The skills acquired during this session should allow reproduction of the workflow.
Not covered during this training
This RNA-Seq training will fit the needs of scientists who wish to compare experimental conditions to identify differentially expressed genes. Other RNA-Seq applications including the analysis of gene regulation at the chromatin level, by ncRNA or miRNA are not covered here.
- This protocol is not valid to analyze time series experiments
- This protocol is not valid for dose response analysis
- This protocol is not valid to analyze survival effects associated with gene expression
- This protocol does not de-novo assemble reads but instead maps reads to a known reference (it is therefore not applicable to organisms for which no transcriptome is available)
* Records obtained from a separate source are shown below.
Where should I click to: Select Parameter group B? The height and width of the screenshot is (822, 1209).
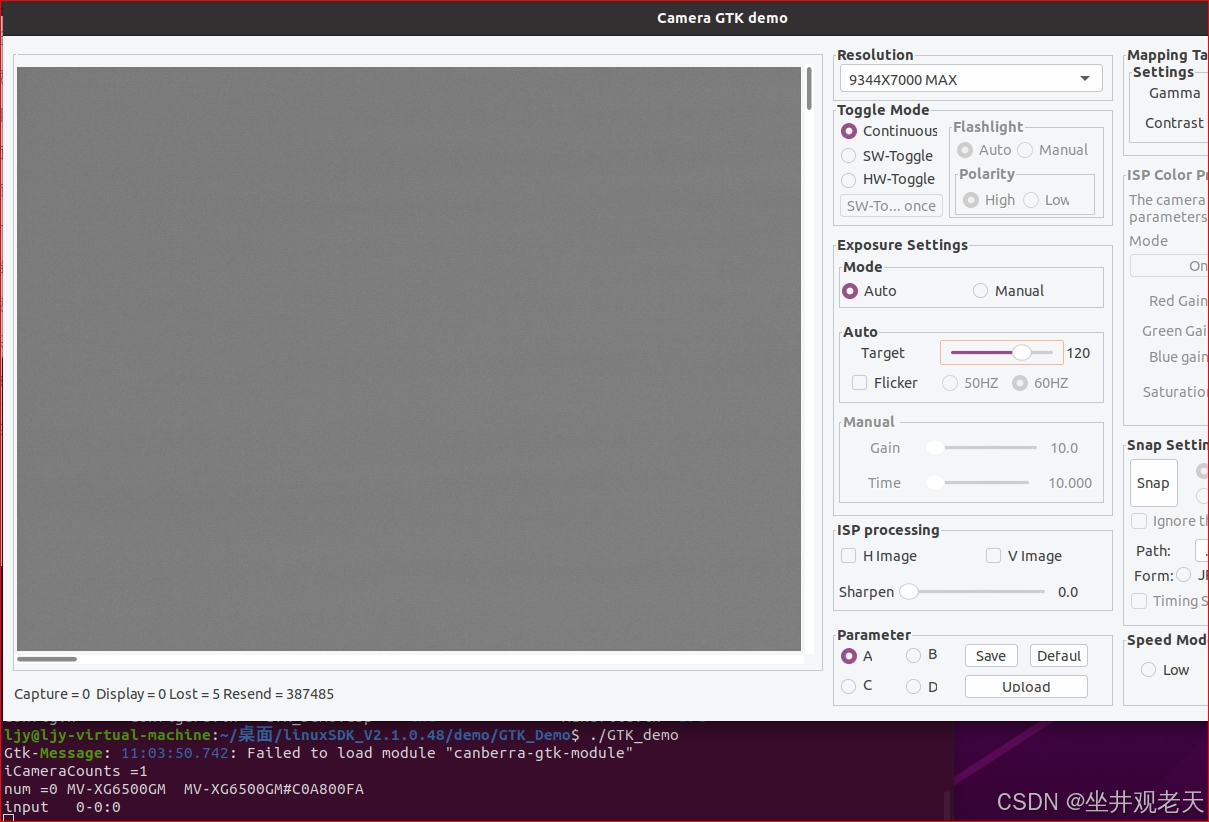(x=912, y=655)
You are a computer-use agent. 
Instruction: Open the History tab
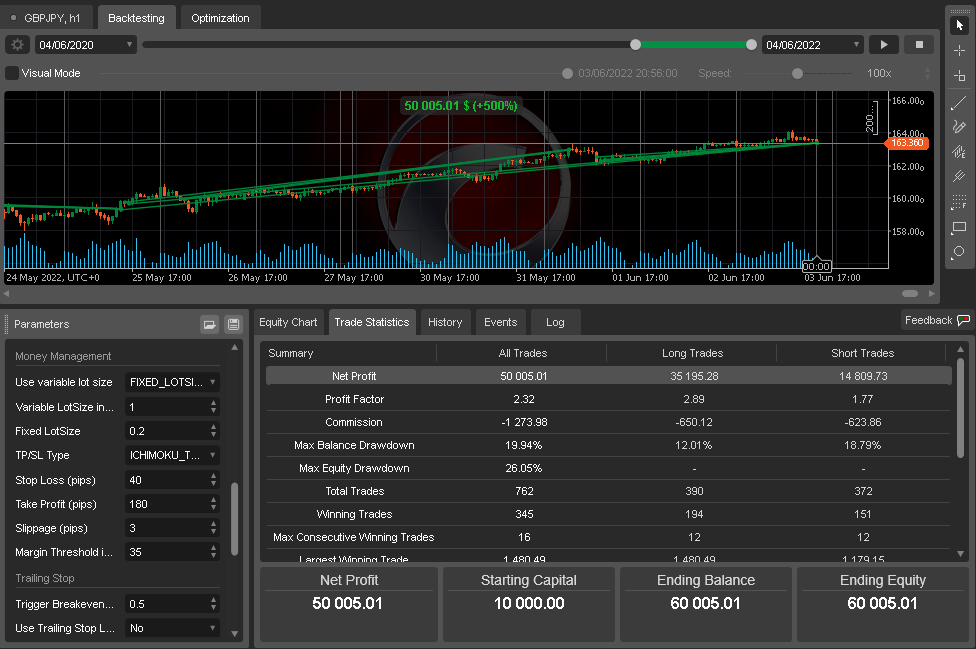(445, 322)
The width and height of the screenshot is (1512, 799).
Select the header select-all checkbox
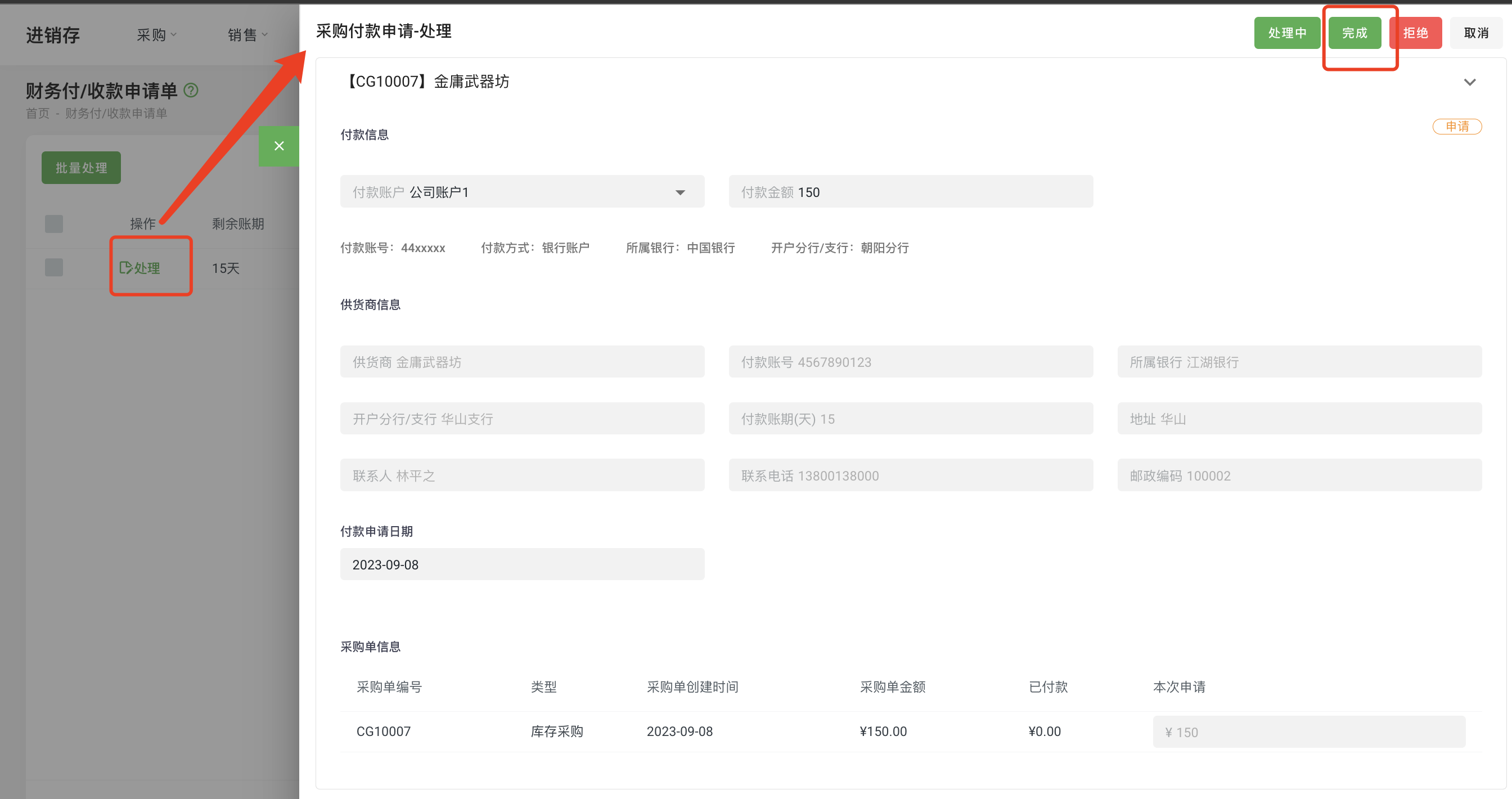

- Although this workflow uses transcript information during the mapping, this protocol does not consider splice variants and maps all reads to gene models
- The training stops with the definition of differentially expressed genes and does not include downstream processing of the results at the functional level. For this, please refer to follow-up sessions covering the use of Ingenuity Pathway Analysis or related tools.
Prerequisites
Skills required to follow this training:
- Basic knowledge of human genome and transcriptome structure
- Basic knowledge of Illumina NGS read structure
All attendees who lack knowledge about Illumina reads should follow the preliminary one day 'Introduction to the analysis of NGS data' training ([1]).